### PROBLEM TO WORK ON
Look through the records below, count the lines with the word "computer", and reply with only the number.

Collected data

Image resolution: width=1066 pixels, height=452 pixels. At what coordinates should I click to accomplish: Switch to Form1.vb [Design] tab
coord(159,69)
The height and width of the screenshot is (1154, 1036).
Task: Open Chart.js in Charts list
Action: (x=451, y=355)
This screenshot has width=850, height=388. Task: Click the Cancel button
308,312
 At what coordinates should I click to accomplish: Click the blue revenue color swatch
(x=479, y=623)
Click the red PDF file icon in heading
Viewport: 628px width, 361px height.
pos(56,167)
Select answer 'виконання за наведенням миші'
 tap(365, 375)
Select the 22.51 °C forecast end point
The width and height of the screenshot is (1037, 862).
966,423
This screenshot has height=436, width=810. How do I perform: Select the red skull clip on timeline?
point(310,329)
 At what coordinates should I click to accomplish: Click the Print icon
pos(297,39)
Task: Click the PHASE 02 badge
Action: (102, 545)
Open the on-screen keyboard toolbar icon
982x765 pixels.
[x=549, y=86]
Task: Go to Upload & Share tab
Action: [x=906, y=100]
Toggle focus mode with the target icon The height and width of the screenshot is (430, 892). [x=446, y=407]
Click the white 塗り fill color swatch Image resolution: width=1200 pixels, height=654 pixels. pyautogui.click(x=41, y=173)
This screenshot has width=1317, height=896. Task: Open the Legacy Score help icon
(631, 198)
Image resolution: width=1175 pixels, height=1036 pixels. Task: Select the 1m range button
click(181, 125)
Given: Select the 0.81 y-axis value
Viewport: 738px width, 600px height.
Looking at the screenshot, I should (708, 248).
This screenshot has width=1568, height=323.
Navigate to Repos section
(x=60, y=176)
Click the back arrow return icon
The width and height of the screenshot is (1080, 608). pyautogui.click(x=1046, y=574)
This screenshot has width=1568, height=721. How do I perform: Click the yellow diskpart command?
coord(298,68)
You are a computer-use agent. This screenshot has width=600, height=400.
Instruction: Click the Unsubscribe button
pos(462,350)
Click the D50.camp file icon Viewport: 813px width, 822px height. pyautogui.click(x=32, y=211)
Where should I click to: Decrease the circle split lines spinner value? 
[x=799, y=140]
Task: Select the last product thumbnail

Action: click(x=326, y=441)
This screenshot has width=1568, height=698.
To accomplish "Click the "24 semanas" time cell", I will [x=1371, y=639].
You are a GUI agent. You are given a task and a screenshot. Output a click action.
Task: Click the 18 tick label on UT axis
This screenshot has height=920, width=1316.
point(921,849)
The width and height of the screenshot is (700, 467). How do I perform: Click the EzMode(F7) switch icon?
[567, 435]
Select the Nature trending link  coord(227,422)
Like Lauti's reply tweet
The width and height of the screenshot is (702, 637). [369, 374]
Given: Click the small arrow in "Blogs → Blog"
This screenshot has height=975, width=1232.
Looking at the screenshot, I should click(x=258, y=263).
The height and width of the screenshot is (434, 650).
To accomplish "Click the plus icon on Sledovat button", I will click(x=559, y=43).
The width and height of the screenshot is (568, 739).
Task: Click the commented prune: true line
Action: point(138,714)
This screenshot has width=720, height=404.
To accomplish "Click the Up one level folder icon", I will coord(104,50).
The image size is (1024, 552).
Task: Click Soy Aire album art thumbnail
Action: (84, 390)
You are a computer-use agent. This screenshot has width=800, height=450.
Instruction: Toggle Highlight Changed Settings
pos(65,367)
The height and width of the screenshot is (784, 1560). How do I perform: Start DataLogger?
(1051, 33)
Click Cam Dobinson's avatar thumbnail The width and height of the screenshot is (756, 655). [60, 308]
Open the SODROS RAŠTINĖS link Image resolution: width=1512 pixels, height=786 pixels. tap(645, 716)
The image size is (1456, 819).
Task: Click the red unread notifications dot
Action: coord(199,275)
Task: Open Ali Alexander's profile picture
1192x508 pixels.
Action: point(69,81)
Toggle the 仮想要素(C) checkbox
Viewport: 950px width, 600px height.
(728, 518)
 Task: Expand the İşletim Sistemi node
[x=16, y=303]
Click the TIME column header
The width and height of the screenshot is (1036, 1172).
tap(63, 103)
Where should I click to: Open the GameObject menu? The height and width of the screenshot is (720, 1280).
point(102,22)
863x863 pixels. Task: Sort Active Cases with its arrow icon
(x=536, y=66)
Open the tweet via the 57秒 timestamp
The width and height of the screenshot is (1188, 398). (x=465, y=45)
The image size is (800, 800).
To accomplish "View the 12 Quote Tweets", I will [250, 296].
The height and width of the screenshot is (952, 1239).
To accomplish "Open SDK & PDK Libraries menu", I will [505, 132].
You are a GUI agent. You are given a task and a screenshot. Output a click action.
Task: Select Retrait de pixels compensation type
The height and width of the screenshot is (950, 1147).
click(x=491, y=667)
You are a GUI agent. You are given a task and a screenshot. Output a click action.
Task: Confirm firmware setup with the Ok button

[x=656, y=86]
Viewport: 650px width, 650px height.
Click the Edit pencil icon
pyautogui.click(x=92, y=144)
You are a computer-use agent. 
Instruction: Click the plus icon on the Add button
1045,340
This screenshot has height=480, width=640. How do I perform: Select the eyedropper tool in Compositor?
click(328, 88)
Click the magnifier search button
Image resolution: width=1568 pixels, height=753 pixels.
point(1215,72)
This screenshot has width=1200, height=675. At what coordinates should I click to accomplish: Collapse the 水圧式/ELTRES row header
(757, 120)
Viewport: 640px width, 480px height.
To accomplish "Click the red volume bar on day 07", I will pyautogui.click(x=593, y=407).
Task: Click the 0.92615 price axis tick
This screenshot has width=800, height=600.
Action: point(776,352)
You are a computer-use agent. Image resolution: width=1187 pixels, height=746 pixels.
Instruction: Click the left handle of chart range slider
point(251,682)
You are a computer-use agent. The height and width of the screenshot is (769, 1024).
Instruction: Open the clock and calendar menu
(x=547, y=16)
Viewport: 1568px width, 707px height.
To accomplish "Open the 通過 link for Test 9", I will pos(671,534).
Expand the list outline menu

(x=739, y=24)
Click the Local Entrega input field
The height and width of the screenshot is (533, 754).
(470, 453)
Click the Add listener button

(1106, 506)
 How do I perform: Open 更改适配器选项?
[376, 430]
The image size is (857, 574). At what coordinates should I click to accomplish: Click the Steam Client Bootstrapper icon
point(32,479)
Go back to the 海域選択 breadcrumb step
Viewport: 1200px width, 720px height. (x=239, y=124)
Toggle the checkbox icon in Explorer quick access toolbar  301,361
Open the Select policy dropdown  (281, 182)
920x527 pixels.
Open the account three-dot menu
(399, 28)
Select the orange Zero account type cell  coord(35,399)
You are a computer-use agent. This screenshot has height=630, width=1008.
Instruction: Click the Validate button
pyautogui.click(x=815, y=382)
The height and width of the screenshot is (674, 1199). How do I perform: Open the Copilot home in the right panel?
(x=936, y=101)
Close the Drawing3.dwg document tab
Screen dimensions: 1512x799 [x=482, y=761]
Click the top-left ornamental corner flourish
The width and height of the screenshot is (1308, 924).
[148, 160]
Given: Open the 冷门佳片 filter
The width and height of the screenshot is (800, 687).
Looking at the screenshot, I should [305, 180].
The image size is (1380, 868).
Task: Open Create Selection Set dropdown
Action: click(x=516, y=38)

### ANSWER
6